離乳期中期に他のチーズを離乳食に取り入れる場合

くせのないカッテージチーズや量を加減しやすい粉チーズだけでなく、プロセスチーズ、クリームチーズ、モッツァレラチーズなどを、この時期から離乳食に取り入れるお母さんもいます。

離乳期中期の後半になり、離乳食の進み方が順調であり、尚且つヨーグルトやカッテージチーズに対するアレルギー反応も見られないようであれば、その他のチーズに挑戦してみてもいいでしょう。

ただし量や回数は極力控えめにし、与えすぎないようう注意しましょう。どんなチーズを離乳期中期に取り入れるかは、離乳食の進み方やアレルギーの有無にもよります。

離乳食に何を入れるかについては、赤ちゃんの好みやお母さんの考え方も考慮しなければなりませんが、あれもこれもとつい欲張らないように注意し、一種類ずつ挑戦し、その都度赤ちゃんの様子を見守りましょう。

離乳食後期にチーズをあげる場合のポイントとは?

離乳食後期にチーズをあげる場合のポイントとは?

離乳食後期とは月齢9ヶ月から11ヶ月目に相当します。この頃になると歯茎で食べ物を押しつぶして食べられるようになります。柔らかさの目安はバナナのような噛み応え。野菜や肉・魚といった具材は、5mm程度の大きさにそろえてあげましょう。

離乳食後期になるとさらにたくさんの種類の食材が食べられるようになります。魚、肉、卵、果物、野菜、穀物、豆類、海草類といろいろな食べ物に挑戦できるようになり、離乳食メニューは中期よりもバラエティに富んできます。

チーズに関しても、プロセスチーズやクリームチーズなど、今までまだ試したことのないチーズを離乳食に取り入れてみましょう。ただしブリーチーズやカマンベールなどのカビチーズは与えないようにしなければなりません。

ソフトチーズについて

ソフトチーズについて

ブリーチーズやカマンベールチーズはソフトチーズといわれるタイプで、独特の味でオードブルとしていただくことの多い大人向きのチーズです。離乳食には使いにくいので神経質になる必要はありませんが、このタイプのチーズは月齢満一歳以下の赤ちゃんにはあげないほうが安心です。

海外産のナチュラルチーズにはリステリア菌が混入しているおそれがあり、リステリア菌に感染すると吐き気、筋肉痛、頭痛、下痢といった症状が発生します。もちろんすべての製品にリステリア菌が混入しているわけではありませんが、免疫力や体力のない妊婦さんや赤ちゃんはできるだけ避けたほうがいいでしょう。

離乳食完了期はそのままチーズをあげてもいい?

離乳食完了期はそのままチーズをあげてもいい?

離乳食完了期とは月齢12ヶ月から18ヶ月目に相当します。この時期になると離乳食を一日3食食べる習慣が付き、幼児期の食事にどんどん近づいてきています。この時期になると自分の手でつかんで食べることを好む赤ちゃんも出てきます。
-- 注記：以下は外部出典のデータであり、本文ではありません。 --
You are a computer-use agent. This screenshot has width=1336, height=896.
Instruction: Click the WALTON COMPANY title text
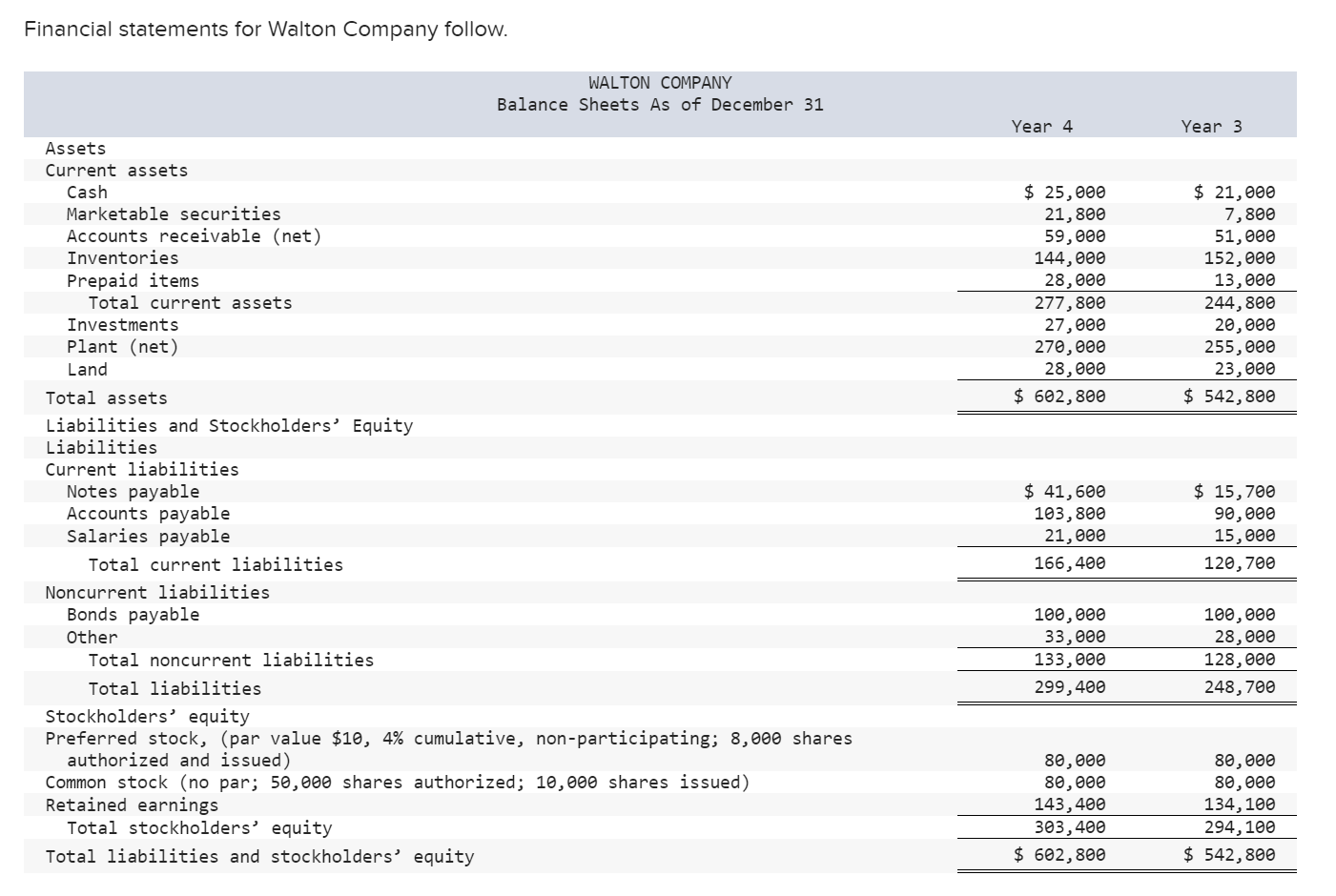click(x=660, y=82)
一日3食になったとはいえ、赤ちゃんが一度に食べられる量はまだまだ少ないため、食事と食事の合間におやつタイムを設けてあげるといいでしょう。おやつタイムに自分で手に持って食べられる赤ちゃん用チーズをあげるお母さんもいます。

赤ちゃん用チーズは赤ちゃんが食べやすいような形状、食感に整えられています。またもっとも気になる塩分が控えめに配合されていますので、おやつとしてそのままあげても、離乳食メニューに加えても便利な一品です。

赤ちゃんにチーズをあげる際の注意点

赤ちゃんにチーズをあげる際の注意点についてくわしく挙げてみましょう。塩分やカロリー、そして鮮度などが重要なポイントになります。

チーズに含まれる塩分に注意

チーズに含まれる塩分に注意

赤ちゃんの離乳食は初期はほとんど加えないことが基本。離乳食中期以降になってはじめてごく少量ずつ使うようにします。この場合も大人の料理の味付けのように砂糖や塩を使うのではなく、風味付け程度に少しだけ用いるようにします。
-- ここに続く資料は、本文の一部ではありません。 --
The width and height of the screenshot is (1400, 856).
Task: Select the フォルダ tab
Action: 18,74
チーズにはいろいろな種類がありますが、大多数のチーズは塩分を大目に含んでいますので、赤ちゃんの離乳食に加える際には塩分量に十分に注意する必要があります。チーズを加える量や回数は控えめに、そのままあげる場合は赤ちゃん用の塩分カットのものをあげるようにしましょう。

アレルギーが心配?一種類ずつ試すように

アレルギーが心配?一種類ずつ試すように

離乳食に新しい食材を取り入れる場合には、一品ずつ、そして少量ずつ与えることが重要です。これは万が一アレルギー症状が出たときに、どの食品がアレルゲンなのか特定しやすくするため。チーズに関しては乳製品ということもあり、離乳食に加える際には慎重に行うことが求められます。

チーズの種類は多く、それぞれに特徴的な味と風味があります。チーズを赤ちゃんに食べてもらう際には、一種類ずつ試していったほうが安心です。離乳食にチーズを加える際にはくせのないマイルドなタイプから始めましょう。

離乳食に関する疑問がある場合

離乳食に関する疑問がある場合

成長の度合いにより、チーズのあげ方をはじめ、離乳食に関する疑問点は専門知識を要する栄養士さんや医師に相談するようにしましょう。自治体によっては離乳食に関する相談のできる窓口を設けているところや、栄養士さんを派遣してくれるサービスを整えているところもあります。

離乳食の進め方やアレルゲン食品の与え方など、疑問点や不安なことなどがあれば、一人で悩まず相談したほうが安心です。

まとめ

赤ちゃんがチーズを食べる際に知っておきたいポイントをいろいろな角度からご紹介しました。カルシウムをはじめ、各種栄養を豊富に含むチーズは、ぜひ赤ちゃんに食べてもらいたい食材のひとつですが、離乳期の時期によってあげるチーズの種類を適切に選んであげることが大切です。

またチーズには塩分が多く含まれますので、離乳食完了期が終了するまでは塩分やカロリーに注意することが必要です。離乳食にチーズを取り入れる際のポイントや注意点をしっかり押さえておくようにしましょう。